Having several clusters being controlled by Anthos frees you from all the operational hassle around it. But it might also mean you get mentally disconnected from what’s running in there. Luckily, based on Istio, we have Anthos Cloud Service Mesh. With CSM, you focus on the workloads running within your clusters. Based on Istio and Stackdriver, CSM provides unique insights into your workloads. One great feature of CSM is the Topology view that helps you visualize the workloads running in your cluster and how they’re connected.

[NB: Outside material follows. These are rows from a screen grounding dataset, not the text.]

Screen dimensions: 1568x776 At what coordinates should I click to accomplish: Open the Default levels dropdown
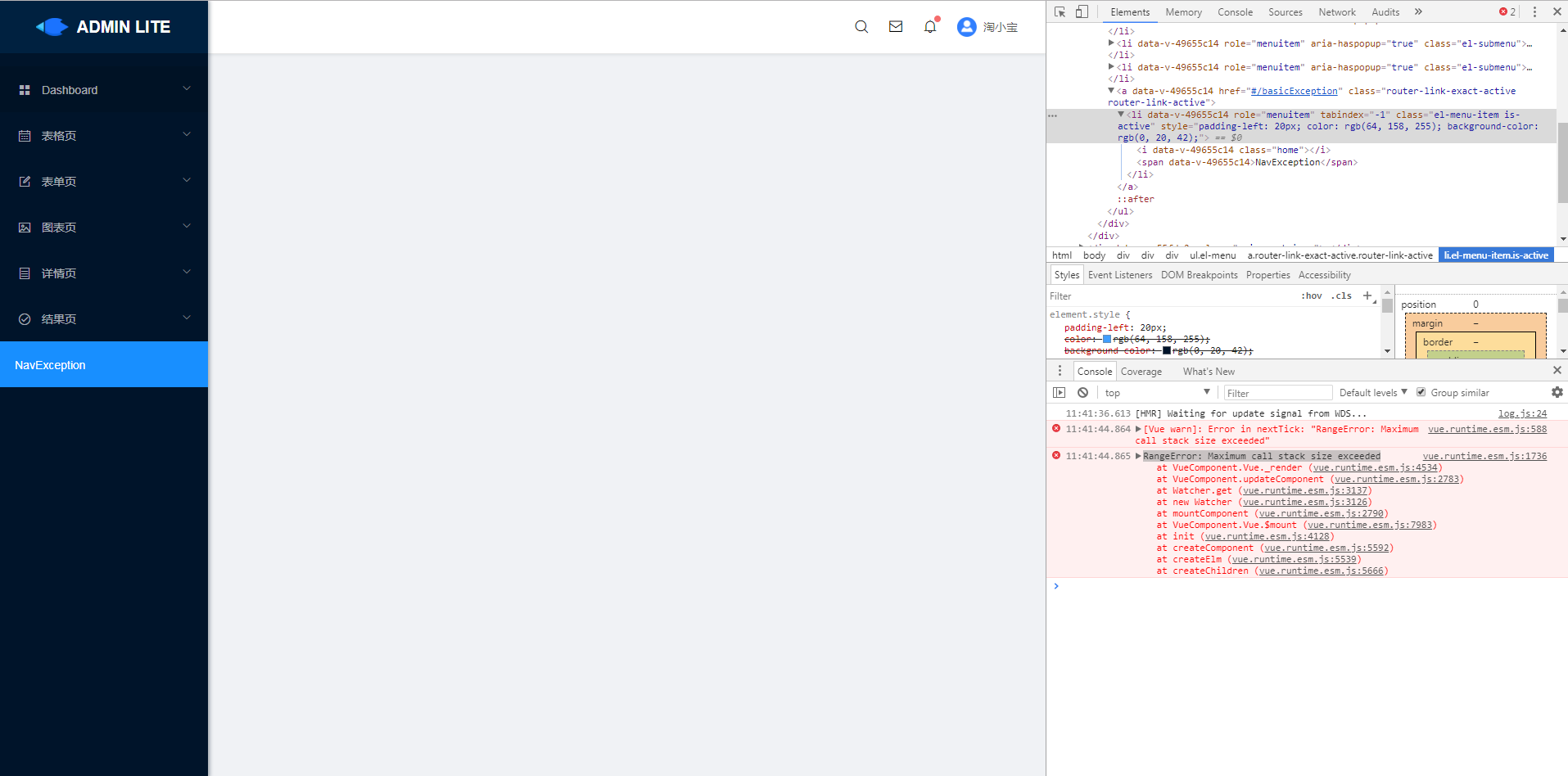pyautogui.click(x=1369, y=392)
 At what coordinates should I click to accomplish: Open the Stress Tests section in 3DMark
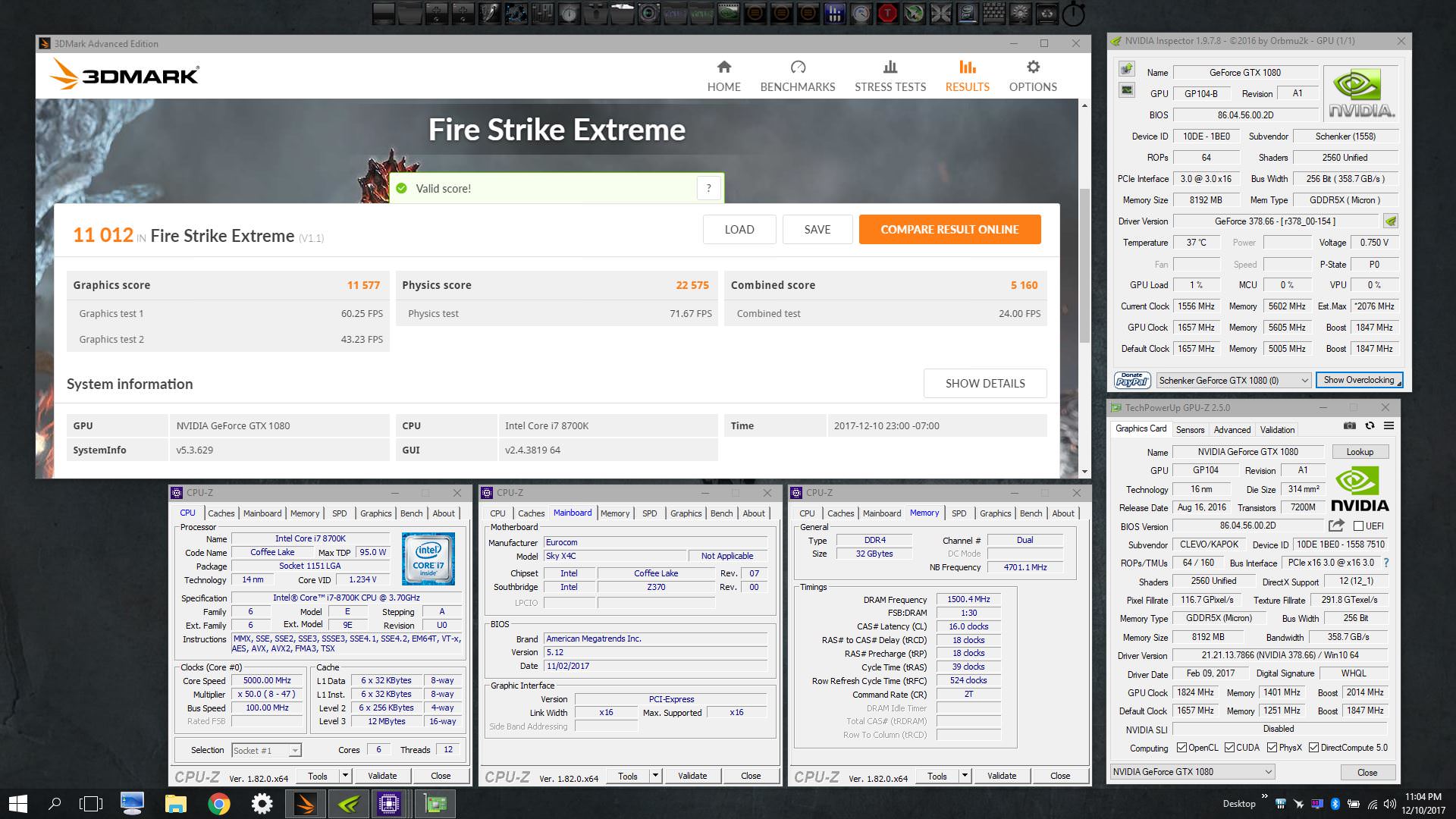890,77
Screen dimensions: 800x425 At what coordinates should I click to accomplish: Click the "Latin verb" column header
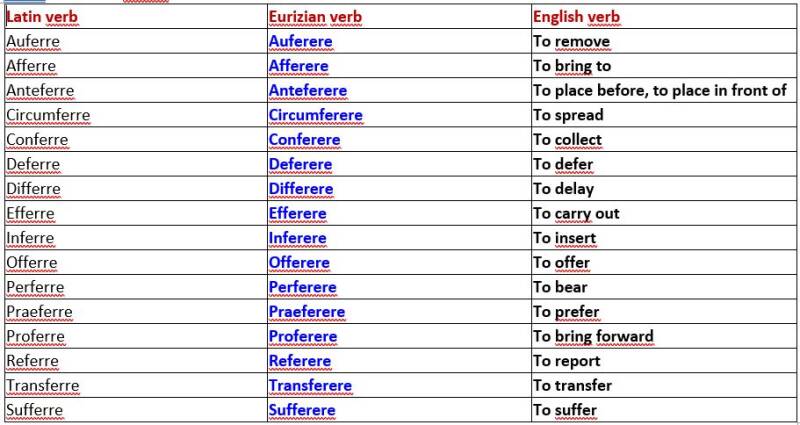coord(42,17)
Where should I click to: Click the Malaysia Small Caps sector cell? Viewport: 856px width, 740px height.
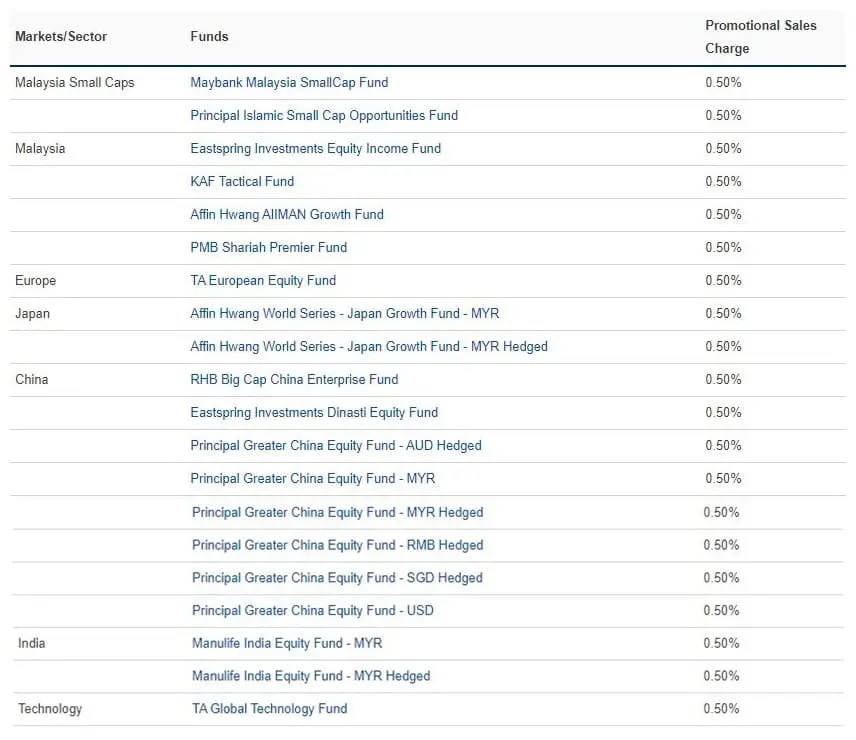pos(74,83)
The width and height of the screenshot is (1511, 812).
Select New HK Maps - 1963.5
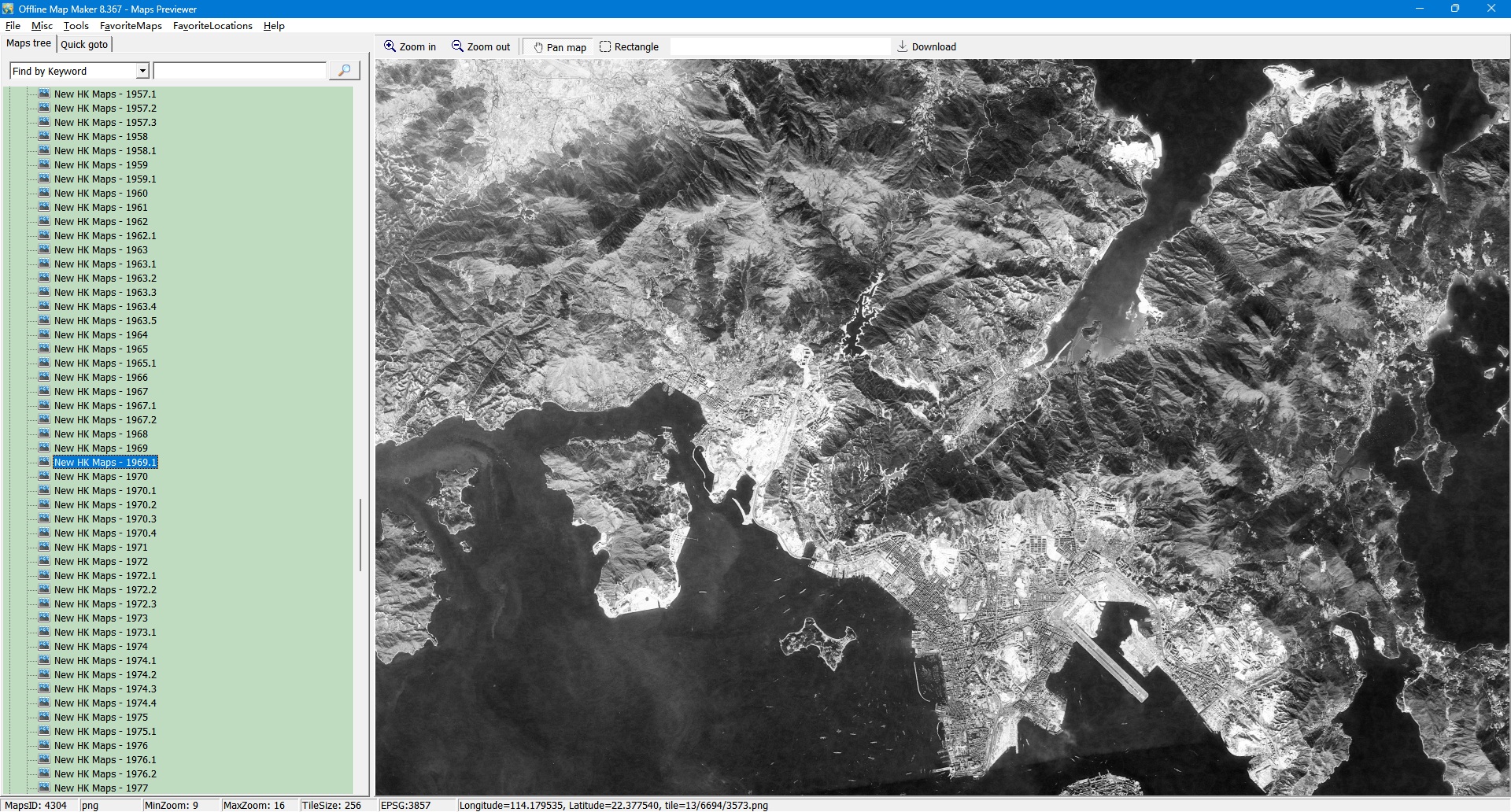point(105,320)
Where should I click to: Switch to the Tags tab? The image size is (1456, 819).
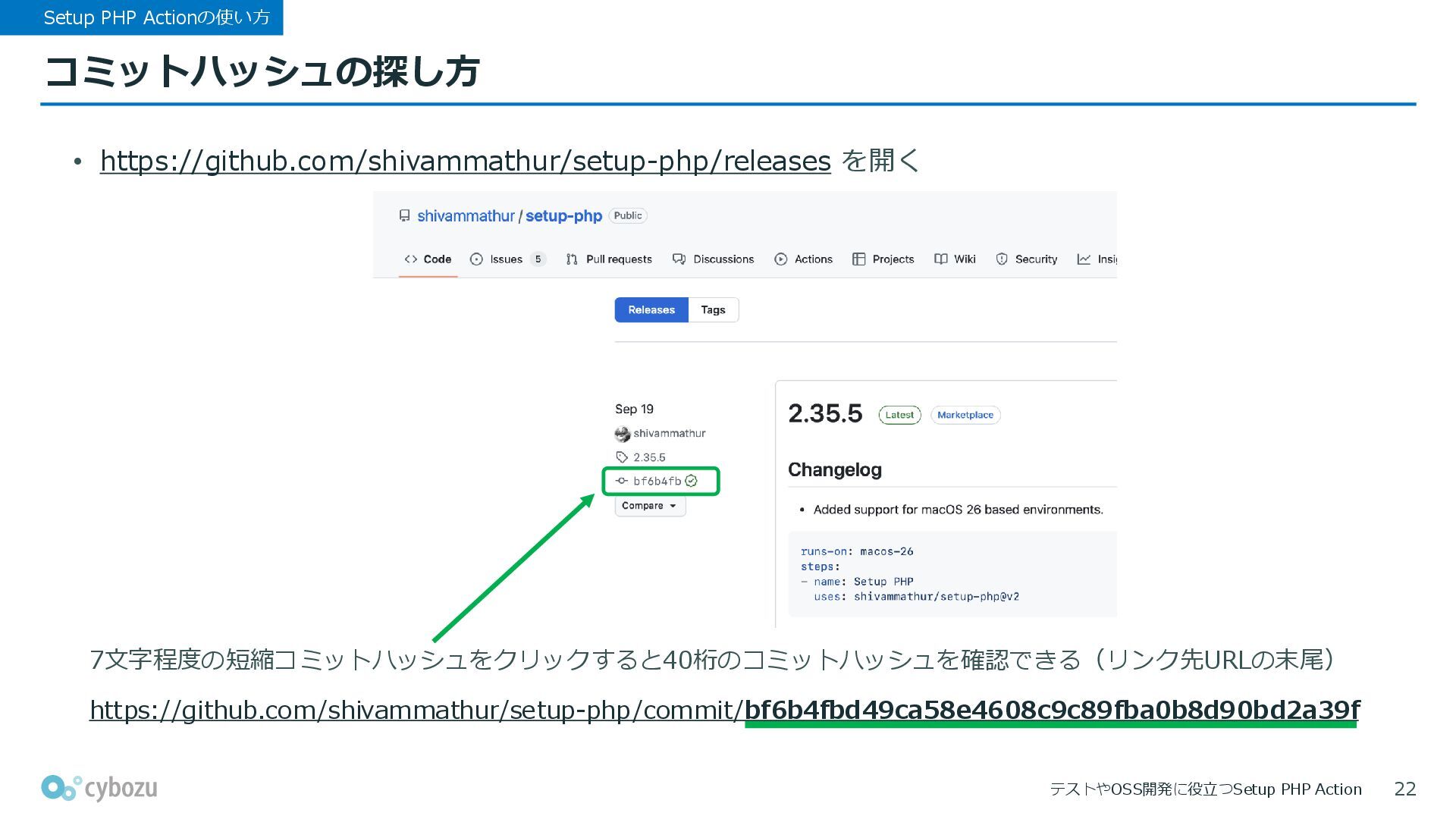tap(713, 310)
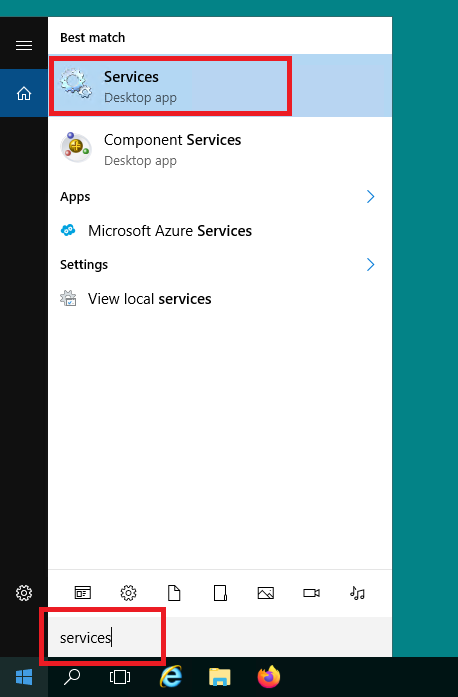Launch Firefox from the taskbar
Screen dimensions: 458x697
269,677
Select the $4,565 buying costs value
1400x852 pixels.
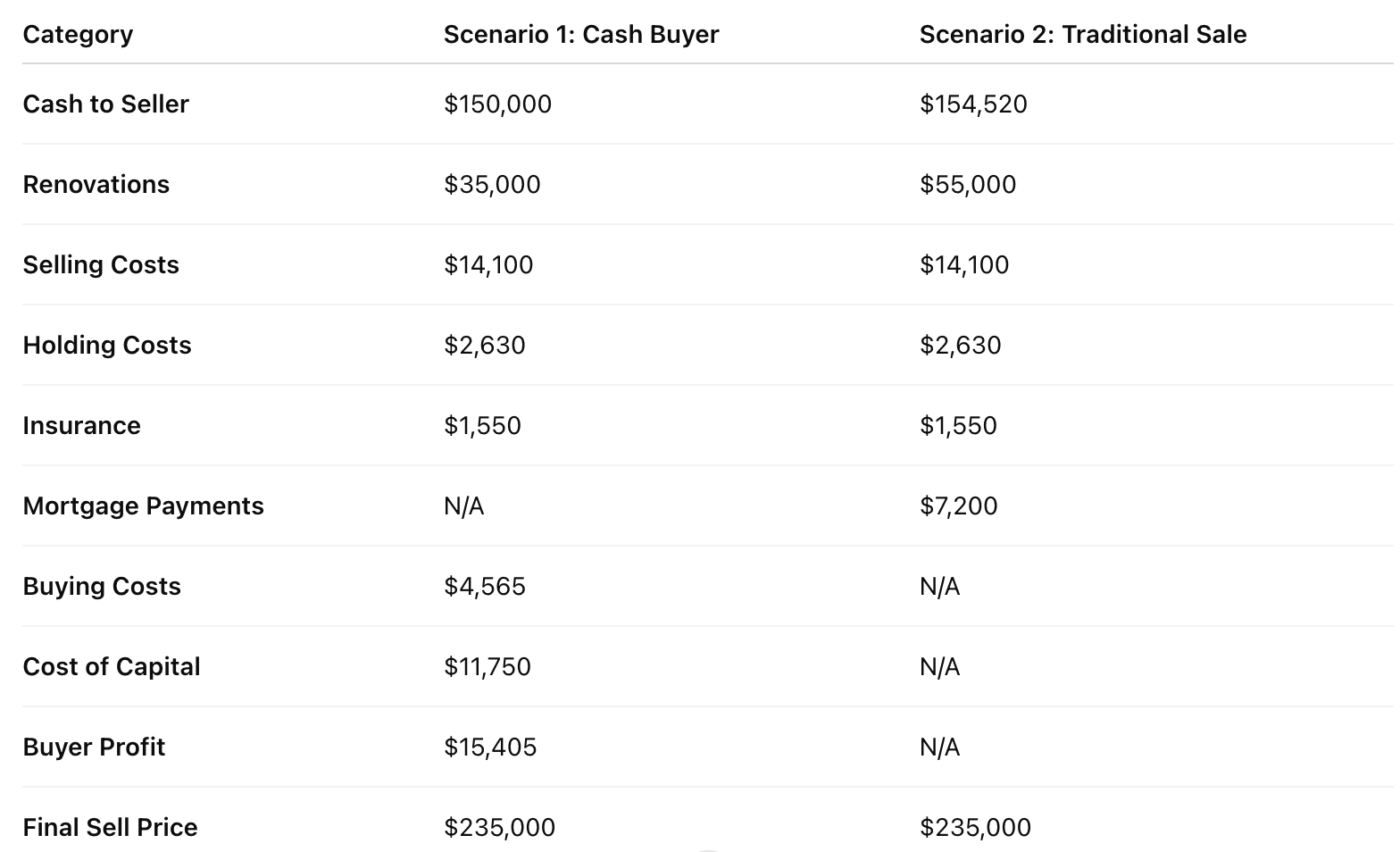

Next, CSM also has the capability to provide you with security improvement suggestions (for example, detecting unsecured connections).
Finally, Google is well known for their industry-leading role in SRE. There are 2 great books out there which help you understand the concepts and how to bring them into practice. One big gap here is that while all of this is great, there was no product or solution that this all into practice. But now CSM makes this a simple, straightforward task. It provides you with out-of-the-box SLI’s like errors and latency and allows you to create SLO’s based on them. With a few clicks, you can get an SLO up and running in no time.
To make it more concrete, think of latency as the SLI on which the following SLO would be based: “95% of all 5min windows in 1 rolling day meet 95% latency”, while setting the latency threshold to for example 600ms. In line with the SRE guidelines form Google, CSM will help you keep track of these SLO’s and maintain your error budget, are core SRE principle.